Chapter 4 Assessing the overall (cumulative) effect of multiple exposures

Extensions of linear regression presented in the previous chapter address the complexity of the mixture-outcome association by selecting relevant predictors within the mixture, thus removing covariates that would create problems due to high collinearity, or simply by reducing the dimension of the exposure matrix thus improving the fit of the model. This approach, however, also comes with relevant drawbacks.
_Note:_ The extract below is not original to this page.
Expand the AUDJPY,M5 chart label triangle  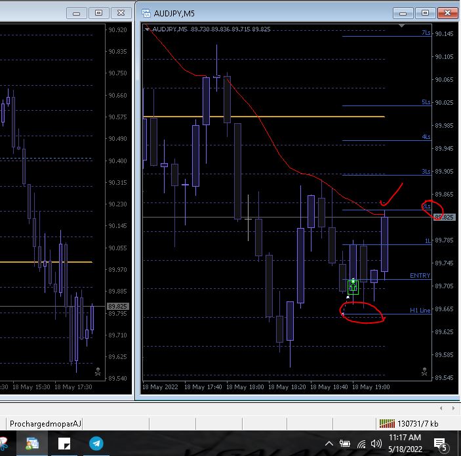pos(147,29)
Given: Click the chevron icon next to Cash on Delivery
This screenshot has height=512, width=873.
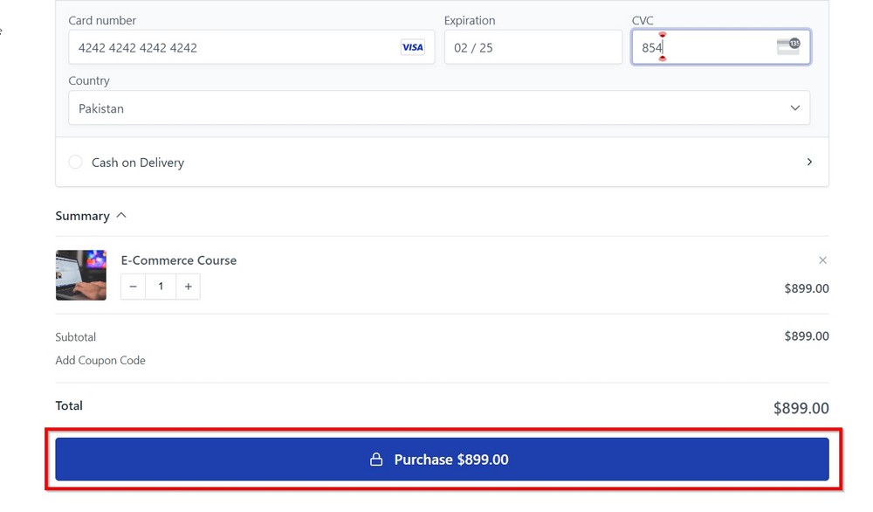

Let’s think of the group of highly correlated exposures from our hypothetical example (\(X_3-X_4-X_5\)), where penalized approaches recommended only selecting \(X_4\). This allowed evaluating the independent effect of \(X_4\) on the outcome without being troubled by the high levels of correlation between this covariate and the other two of the cluster. This same selection, however, is preventing us to address other important questions. For example, what if there is an interaction between \(X_3\) and \(X_4\) (this can happen even if \(X_3\) does not have an independent effect on the outcome, but only an effect that is triggered in the presence of the other co-exposure)? By removing \(X_3\) from the model, we will not be able to evaluate this interaction. Moreover, we will not be able to correctly quantify the joint effect of \(X_3\) and \(X_4\), which is the sum of the two main effects and their 2-way interaction. As discussed in the first chapter, this is a very important research question; the three correlated exposures might for instance come from the same source, and quantifying their joint effect would in this case provide useful information on the public health benefits of reducing exposure to the source.

The question that we will address in this section is the following: how do we quantify the joint effect of several exposures, possibly highly correlated, when regression techniques are not functional?